Inzwischen hat er wieder eine Wohnung. Aber auch da war der Anfang schwierig. „Zu Beginn hatte ich nichts als eine Isomatte auf dem Boden“, sagt Huber. Er habe zwar vom Amt 1000 Euro Starthilfe für die Einrichtung bekommen. „Aber davon habe ich einen Teil der Schulden und Unterhaltspflichten bezahlt“, sagt er. „Ich wollte ja nicht noch in den Knast kommen, weil ich bei den Zahlungen säumig bin.“ Heute schläft er wieder in einem Bett, aber jede Anschaffung für die Wohnung ist ein Kraftakt. Eine eigene Waschmaschine hat er nicht. Er wäscht seine Wäsche im Volksverein. „Etwa 25 Prozent unserer Leute haben keine Waschmaschine und waschen in der Badewanne“, sagt Merbecks. Eine finanzielle Zuwendung des Bistums hat der Volksverein deshalb für den Kauf einer Industriemaschine verwendet.

Seit Anfang April gibt es ein weiteres Angebot, das Thomas Huber Hoffnung macht: Im Aufenthaltsraum des Volksvereins steht ein Kühlschrank für das Food-sharing, das Teilen von Lebensmitteln. Zur Tafel kann er nicht gehen, die hat zur Zeit Aufnahmestopp.

Info

In den Gottesdiensten zum 7. Mai wird Geld für Menschen gesammelt, die arbeitslos sind. (c) Garnet Manecke
In den Gottesdiensten zum 7. Mai wird Geld für Menschen gesammelt, die arbeitslos sind.

Solidaritätskollekte. Sie findet jedes Jahr im ganzen Bistum statt. Hauptsammeltag für Spenden ist in diesem Jahr Sonntag, 7. Mai. 2023 ist das Motto „Anker sein – damit jeder Mensch von seiner Arbeit leben kann“. Neben den Kollekten in den Gottesdiensten in allen Gemeinden des Bistums Aachen können die Initiativen, Vereine und Projekte das ganze Jahr über mit einer Spende an den Solidaritätsfonds des Bistums unterstützt werden.
Verwendung. „Beratungsstellen, Treffpunkte oder Beschäftigungsinitiativen können zu Ankerpunkten für Menschen werden, die in schwierige Lebenslagen geraten sind.
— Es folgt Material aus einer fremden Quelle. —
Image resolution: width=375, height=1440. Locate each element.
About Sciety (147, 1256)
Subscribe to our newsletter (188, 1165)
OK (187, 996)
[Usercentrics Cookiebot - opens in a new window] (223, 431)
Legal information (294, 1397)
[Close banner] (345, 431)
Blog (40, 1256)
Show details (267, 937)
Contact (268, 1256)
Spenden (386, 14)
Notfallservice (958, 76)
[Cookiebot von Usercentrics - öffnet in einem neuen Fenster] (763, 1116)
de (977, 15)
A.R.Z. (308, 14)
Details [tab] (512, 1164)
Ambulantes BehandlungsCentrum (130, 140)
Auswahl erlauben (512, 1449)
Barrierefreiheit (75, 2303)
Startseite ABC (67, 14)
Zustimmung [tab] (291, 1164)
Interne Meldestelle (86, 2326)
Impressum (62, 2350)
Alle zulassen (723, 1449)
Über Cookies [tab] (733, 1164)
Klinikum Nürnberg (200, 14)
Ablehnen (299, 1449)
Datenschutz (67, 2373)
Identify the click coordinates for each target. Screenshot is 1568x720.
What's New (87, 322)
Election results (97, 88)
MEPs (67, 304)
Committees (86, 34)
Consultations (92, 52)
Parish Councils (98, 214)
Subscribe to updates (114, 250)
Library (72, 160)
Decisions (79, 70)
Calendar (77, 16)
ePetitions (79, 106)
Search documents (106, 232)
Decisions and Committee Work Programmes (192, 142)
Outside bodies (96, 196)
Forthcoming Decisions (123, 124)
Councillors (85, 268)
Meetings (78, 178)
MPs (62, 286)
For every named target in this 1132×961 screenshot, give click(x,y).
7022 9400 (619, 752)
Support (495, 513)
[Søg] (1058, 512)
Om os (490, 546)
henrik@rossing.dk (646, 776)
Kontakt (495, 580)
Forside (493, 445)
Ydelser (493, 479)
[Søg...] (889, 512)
In unsicheren Zeiten bieten sie einen sicheren Hafen, in dem man ankern kann, um dann gestärkt wieder aufbrechen zu können in das (Arbeits-)Leben mit all seinen Herausforderungen“, heißt es dazu auf der Seite des Bistums. Mit den Geldern werden Qualifizierungs- und Arbeitsmaßnahmen sowie Beratung und kulturelle Angebote unterstützt.
Informationen sind unter www.bistum-aachen.de abrufbar.